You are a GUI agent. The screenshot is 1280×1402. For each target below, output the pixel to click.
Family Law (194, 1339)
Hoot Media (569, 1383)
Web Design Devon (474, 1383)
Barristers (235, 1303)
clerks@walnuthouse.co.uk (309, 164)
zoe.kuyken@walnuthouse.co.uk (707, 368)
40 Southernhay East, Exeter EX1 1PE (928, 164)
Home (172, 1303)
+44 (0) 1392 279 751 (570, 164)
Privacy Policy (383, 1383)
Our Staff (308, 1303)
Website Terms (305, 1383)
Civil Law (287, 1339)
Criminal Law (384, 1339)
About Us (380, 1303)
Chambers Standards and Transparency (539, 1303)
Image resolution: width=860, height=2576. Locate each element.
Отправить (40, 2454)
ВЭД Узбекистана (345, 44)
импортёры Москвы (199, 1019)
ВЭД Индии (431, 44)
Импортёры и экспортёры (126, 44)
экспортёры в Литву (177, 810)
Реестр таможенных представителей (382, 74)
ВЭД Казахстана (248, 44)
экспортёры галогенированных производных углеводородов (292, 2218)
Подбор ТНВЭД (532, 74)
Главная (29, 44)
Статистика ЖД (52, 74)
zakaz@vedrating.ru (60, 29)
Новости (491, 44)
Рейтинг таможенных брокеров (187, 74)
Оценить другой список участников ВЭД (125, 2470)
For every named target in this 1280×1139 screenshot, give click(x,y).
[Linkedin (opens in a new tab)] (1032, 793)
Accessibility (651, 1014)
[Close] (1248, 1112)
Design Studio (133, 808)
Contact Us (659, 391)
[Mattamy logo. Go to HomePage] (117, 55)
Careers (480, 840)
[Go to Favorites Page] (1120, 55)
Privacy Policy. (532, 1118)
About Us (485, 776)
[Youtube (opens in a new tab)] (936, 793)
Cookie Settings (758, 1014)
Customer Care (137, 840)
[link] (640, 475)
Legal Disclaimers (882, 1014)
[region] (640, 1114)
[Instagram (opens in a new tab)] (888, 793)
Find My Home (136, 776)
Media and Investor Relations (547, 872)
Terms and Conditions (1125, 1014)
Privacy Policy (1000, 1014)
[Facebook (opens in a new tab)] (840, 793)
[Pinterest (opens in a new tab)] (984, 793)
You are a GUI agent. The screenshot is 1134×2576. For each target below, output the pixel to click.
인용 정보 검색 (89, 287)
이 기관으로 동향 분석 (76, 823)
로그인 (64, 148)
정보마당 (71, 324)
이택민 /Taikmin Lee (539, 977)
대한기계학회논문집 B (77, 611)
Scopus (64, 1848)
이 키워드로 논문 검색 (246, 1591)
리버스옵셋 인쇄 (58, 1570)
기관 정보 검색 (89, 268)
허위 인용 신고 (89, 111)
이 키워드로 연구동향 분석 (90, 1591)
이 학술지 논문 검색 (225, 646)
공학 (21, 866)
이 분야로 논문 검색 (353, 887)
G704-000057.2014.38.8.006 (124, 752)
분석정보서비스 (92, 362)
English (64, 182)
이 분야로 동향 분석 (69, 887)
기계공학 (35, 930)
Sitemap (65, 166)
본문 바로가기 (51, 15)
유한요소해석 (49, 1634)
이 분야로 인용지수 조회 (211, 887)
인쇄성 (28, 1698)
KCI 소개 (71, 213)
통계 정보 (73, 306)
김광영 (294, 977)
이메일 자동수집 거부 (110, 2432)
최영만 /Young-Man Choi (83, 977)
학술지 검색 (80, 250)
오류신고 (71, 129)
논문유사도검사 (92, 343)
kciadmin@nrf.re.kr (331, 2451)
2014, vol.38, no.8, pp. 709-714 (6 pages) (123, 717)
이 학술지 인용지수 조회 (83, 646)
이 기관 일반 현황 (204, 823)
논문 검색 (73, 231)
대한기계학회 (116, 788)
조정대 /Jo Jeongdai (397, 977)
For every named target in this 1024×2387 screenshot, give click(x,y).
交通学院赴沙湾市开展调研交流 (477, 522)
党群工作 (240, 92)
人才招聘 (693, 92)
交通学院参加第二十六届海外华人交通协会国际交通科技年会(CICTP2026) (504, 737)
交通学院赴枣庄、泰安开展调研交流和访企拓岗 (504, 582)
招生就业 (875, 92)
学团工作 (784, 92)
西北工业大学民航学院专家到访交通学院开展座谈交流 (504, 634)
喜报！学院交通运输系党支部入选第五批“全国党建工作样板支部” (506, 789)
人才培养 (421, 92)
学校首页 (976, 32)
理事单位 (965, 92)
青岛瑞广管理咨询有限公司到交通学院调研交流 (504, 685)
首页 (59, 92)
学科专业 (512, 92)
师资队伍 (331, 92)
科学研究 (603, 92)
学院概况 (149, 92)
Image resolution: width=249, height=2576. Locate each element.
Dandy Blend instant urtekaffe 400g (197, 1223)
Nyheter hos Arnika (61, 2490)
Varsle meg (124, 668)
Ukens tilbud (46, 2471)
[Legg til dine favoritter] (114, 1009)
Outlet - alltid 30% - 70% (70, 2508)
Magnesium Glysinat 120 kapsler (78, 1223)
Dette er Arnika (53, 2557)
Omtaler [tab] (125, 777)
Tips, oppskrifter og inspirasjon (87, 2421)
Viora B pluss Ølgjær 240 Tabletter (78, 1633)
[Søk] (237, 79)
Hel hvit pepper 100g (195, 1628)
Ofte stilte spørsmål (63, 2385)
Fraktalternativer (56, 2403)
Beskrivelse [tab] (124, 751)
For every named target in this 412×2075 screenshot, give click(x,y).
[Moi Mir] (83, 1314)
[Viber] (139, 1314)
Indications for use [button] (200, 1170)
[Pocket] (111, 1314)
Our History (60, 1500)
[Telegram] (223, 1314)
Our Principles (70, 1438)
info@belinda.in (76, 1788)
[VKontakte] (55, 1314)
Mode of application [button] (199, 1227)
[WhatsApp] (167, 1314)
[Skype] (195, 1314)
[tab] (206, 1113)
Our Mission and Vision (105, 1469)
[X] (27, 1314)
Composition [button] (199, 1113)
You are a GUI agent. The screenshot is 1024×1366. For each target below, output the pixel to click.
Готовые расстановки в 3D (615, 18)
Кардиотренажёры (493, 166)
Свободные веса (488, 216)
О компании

● **Brief**
Match on "screenshot" and report each line of the data above that has it.

● **Reply**
You are a GUI agent. The screenshot is 1280×1402. For each target below, output the pixel to click.
For every named target in this 1280×1139 screenshot, give click(x,y).
You are a GUI agent. The screenshot is 1134×2576. For each target below, output the pixel to click.
For every named target in this 1024×2387 screenshot, give click(x,y).
For every named target in this 412×2075 screenshot, give click(x,y).
You are a GUI agent. The screenshot is 1024×1366. For each target below, output the pixel to click.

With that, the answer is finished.